### Source material
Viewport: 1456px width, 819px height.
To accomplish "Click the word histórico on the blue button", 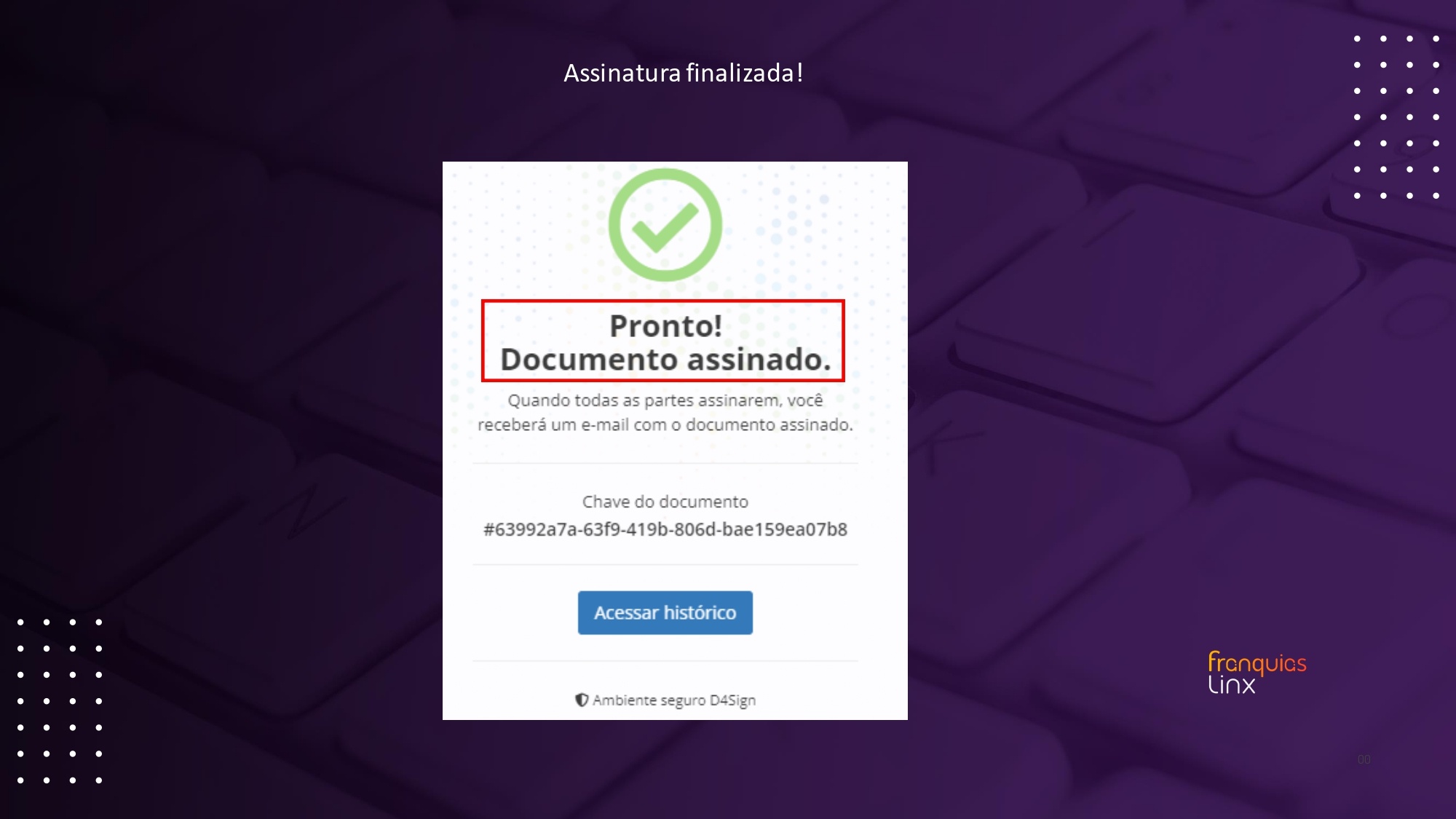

==

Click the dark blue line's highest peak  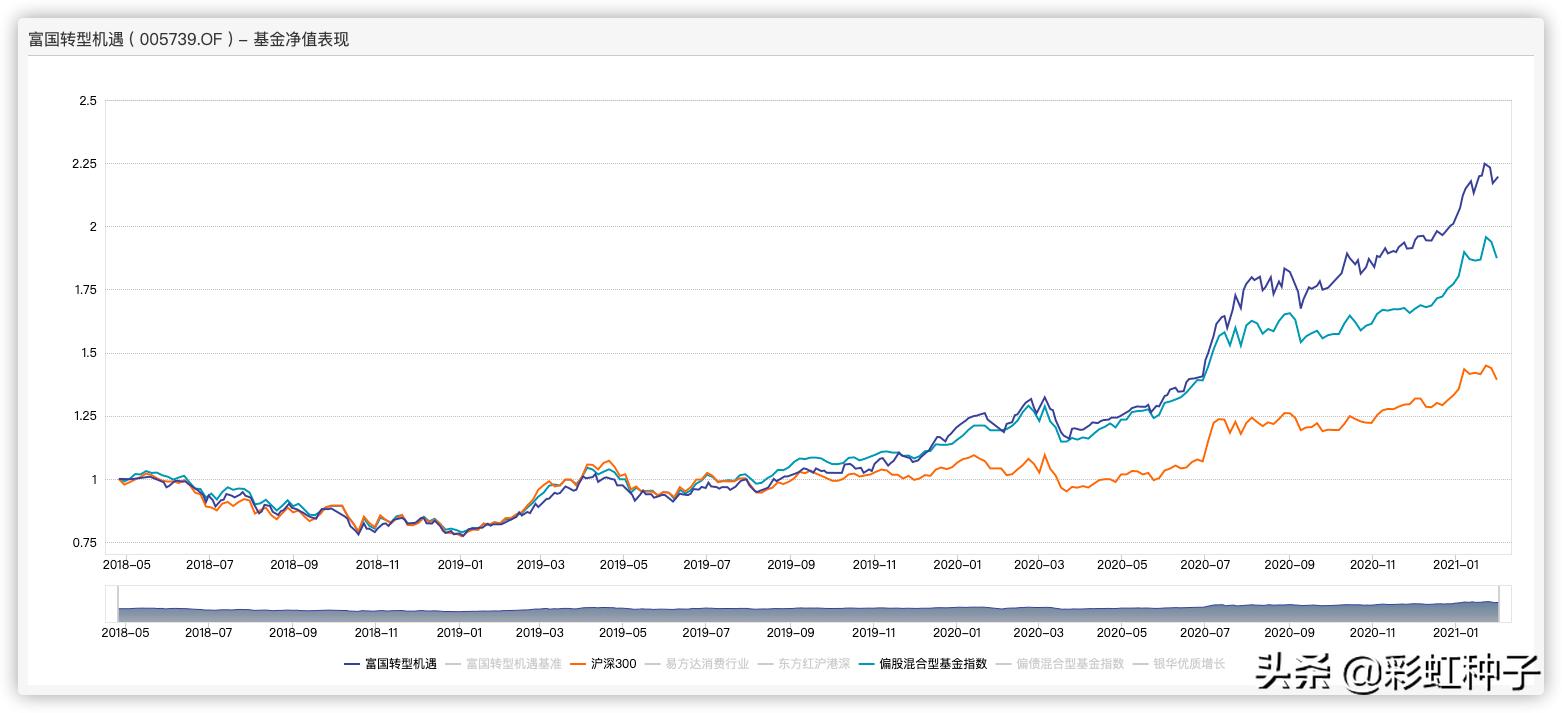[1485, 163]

* * *

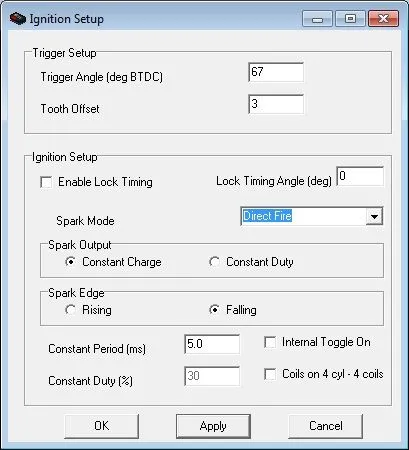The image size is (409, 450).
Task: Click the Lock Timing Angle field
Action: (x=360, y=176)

### Exercise directions
The output is the stretch above from the line with "Viewport: 1456px width, 819px height." through the line with "the word histórico", copied word for word with both ends kept and every picture dropped.

### Output for this task
Viewport: 1456px width, 819px height.
To accomplish "Click the word histórico on the blue button", 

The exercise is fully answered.